I got to the gate and every seat was filled, the entire hall was packed with travelers. I found an open seat and sat down.  On my way to this seat an older Chinese citizen glared at me with a hate that transcended our cultures.  I was happy to be standing in an airport with a layer of security and public witnesses to stand between this individual and me.  He watched me with some perception, some history, or prejudices that meant no good to me, and he would probably only be able to explain with his fist.  I felt that this one man,  this one man in all of these thousands of respectful Chinese does not like me, but I was sure glad this man and myself had not met alone in an alley. It only takes one man to hate you in the wrong place to do some damage.

Montana made his way over to me and sat for a few then wandered off. When they announced the flight was boarding everyone seemed to rise at once.  It was immediate and my observation already set me at the back of the line, so I just continued to sit and watch people board. 

At the boarding gate there were two men with very professional and expensive looking cameras.  They have official badges hanging from their necks or jacket and yellow safety vest on.  They are standing next to the gate and taking pictures of everyone as they scan their boarding pass. Most people only got one or two photos from one or both directions.  There was a photographer behind the line and one on the opposite side or priority lane. 

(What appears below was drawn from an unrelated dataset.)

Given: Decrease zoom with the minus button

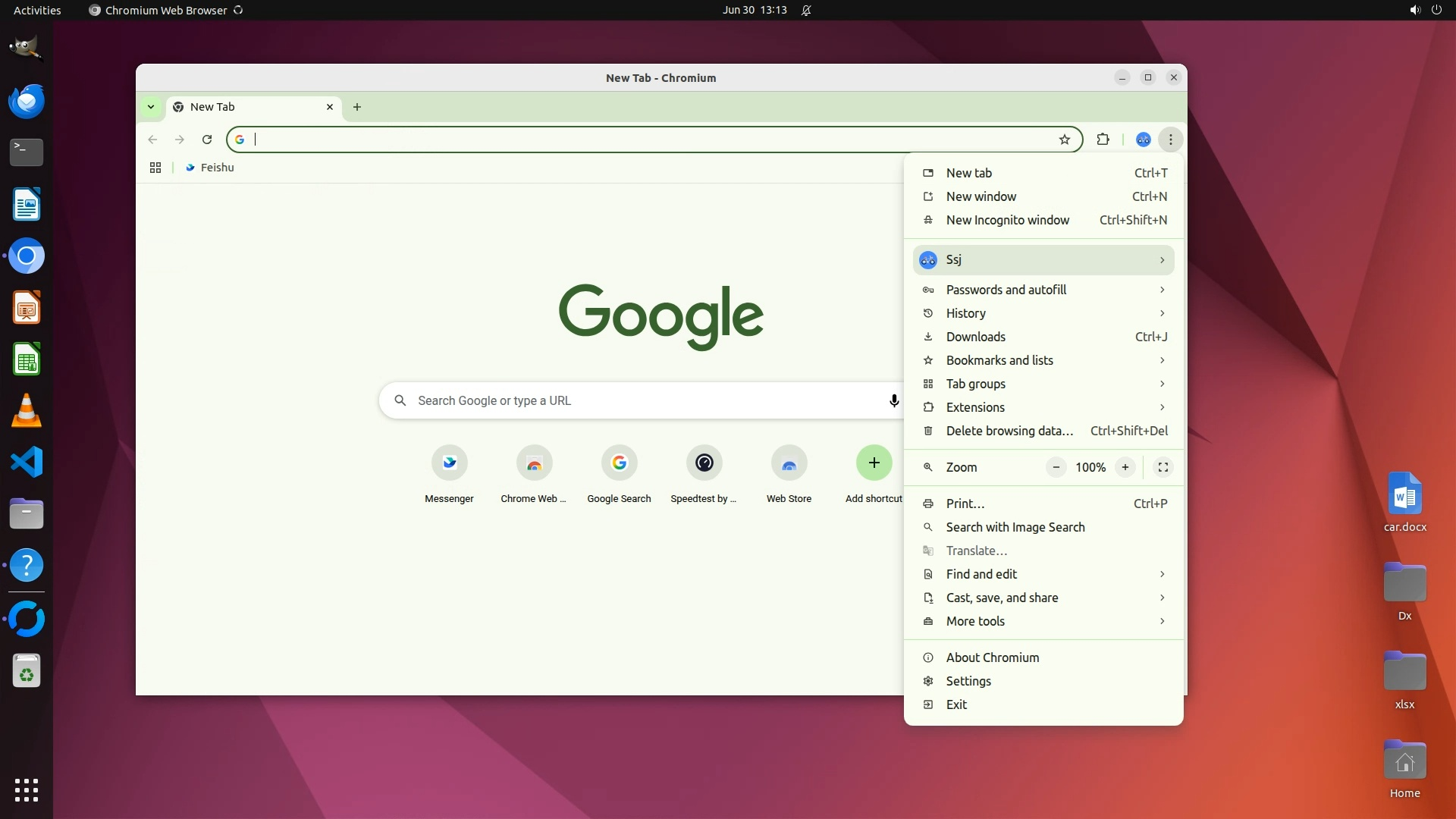Looking at the screenshot, I should (x=1056, y=467).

When I handed the lady my boarding pass all suspicions that I was different were suddenly confirmed.  Both photographers lit me up like the paparazzi.  It was a shower of strobes as I saw the ticket agent hand me my passport back in flashes. I walked outside and stood in the bus that would take me to the plane and watched as Montana got the paparazzi treatment as well. He got on the bus next to me.  I said, "We must be famous." He laughed as we watched out the window at the rest of the passengers only getting one photo each.  We both were slightly relieved when we saw one more man get lit up by the photographers.  He was carrying a large bouquet of flowers and appeared to be pushing someone in a wheel chair.  I wondered if we would be famous. I wonder if I will be the poster American for tourism in China?

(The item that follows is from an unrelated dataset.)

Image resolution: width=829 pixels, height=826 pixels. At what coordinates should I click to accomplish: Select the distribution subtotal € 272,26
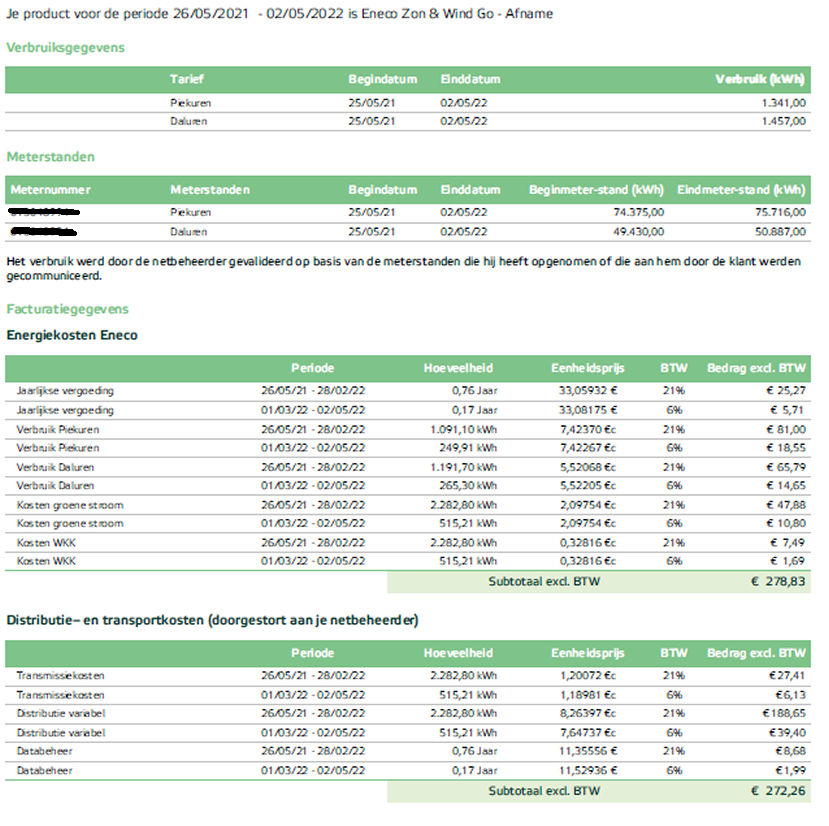778,790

When our bus got to the gate we all piled out and walked with a purpose to the plane as if it was leaving without the passengers.  I get to the ramp and suddenly I am stopped.  There is a funnel of short Chinese clamoring to get on the plane.  They are not just pushing me, but the poor flight attendant trying to take our boarding passes.  She keeps getting her balance by leaning on the rail. I only got on the plane because I made little baby steps forward and am large. Once we were all on the plane I was amazed at what you can learn on such a short trip to a foreign country. 

Now it is late.  I am tired.  Going to try and sleep.